Et pourquoi Carla Bruni ne pourrait-elle être le visage de la classe laborieuse féminine, je vous prie? Parce que, si on veut, disons que Carla fait elle aussi partie de l’immigration italienne. Un peu à sa manière, certes: issue de la richissime noblesse transalpine, elle n’a qu’une très vague idée de la signification des mots "vaisselle", "travail" ou "classe éco".

Mais pour exercer son passe-temps de top-modèle, se rendre aux rendez-vous de la jet-set internationale et finalement aboutir dans le sarko-bling-bling parisien, que n’a-t-elle dû voyager!
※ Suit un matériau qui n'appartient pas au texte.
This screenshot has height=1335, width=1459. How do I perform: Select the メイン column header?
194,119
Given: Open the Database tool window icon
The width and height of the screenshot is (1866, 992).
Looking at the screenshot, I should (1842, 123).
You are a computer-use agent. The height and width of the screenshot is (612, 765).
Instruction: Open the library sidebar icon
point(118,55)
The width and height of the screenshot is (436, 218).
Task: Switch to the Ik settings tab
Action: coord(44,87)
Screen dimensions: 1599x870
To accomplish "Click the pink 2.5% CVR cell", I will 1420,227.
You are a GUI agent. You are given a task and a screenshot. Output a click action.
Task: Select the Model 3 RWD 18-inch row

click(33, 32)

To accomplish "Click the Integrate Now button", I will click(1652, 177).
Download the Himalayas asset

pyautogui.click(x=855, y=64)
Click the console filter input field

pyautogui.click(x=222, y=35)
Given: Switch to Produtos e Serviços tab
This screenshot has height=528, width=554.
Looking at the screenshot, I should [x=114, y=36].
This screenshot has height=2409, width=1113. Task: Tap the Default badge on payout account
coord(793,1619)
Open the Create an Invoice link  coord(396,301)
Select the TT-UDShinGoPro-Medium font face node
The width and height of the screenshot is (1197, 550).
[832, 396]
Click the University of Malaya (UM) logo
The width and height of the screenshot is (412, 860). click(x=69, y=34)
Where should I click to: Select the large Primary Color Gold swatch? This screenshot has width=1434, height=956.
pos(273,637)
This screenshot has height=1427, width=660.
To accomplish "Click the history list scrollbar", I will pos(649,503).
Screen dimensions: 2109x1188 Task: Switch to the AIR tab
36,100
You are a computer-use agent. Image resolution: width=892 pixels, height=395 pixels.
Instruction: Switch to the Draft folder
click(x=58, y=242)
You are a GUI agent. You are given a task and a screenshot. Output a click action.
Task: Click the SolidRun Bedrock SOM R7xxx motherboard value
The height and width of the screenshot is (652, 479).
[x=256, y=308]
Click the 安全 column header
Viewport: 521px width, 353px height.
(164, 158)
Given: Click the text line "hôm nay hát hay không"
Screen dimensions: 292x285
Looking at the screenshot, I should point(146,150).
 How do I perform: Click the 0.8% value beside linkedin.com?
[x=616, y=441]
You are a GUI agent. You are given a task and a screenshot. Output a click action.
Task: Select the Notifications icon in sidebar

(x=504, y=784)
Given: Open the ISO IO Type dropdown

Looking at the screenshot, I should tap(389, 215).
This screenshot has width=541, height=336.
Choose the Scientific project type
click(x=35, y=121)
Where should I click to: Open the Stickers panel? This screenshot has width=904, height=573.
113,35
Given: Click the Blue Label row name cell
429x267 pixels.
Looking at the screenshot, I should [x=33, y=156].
Au fond d’elle-même, Carla n’est finalement qu’une petite immigrée. Elle aussi a subi les déchirements de l’expatriation afin de pouvoir vivre dignement. Comme les plumassières de Nogent, en somme. Quoi qu’il en soit, rien de tel qu’une bonne statue commémorative pour donner le coup d’envoi d’une "France forte", dynamique, moderne, travailleuse.

Une idée à creuser chez nous, pour une Wallonie forte! A Marchienne-au-Pont et à Ougrée, érigeons des sculptures d’ouvriers métallos qui auraient le visage d’Albert Frère ou de Lakshmi Mittal! Rendons hommage aux ouvrières des bassins lainiers avec des statues aux traits de Paola (une immigrée italienne dure à l’ouvrage, elle aussi).

Installons des sculptures de mineurs à l’effigie du prince Laurent et de Didier Bellens à l’entrée du Bois du Cazier et de la mine de Blégny-Trembleur. Et dressons déjà une statue de Walter le Libraire sur une place de Wavre, pour commémorer la lutte des petits indépendants pour conserver leur C5 "de société".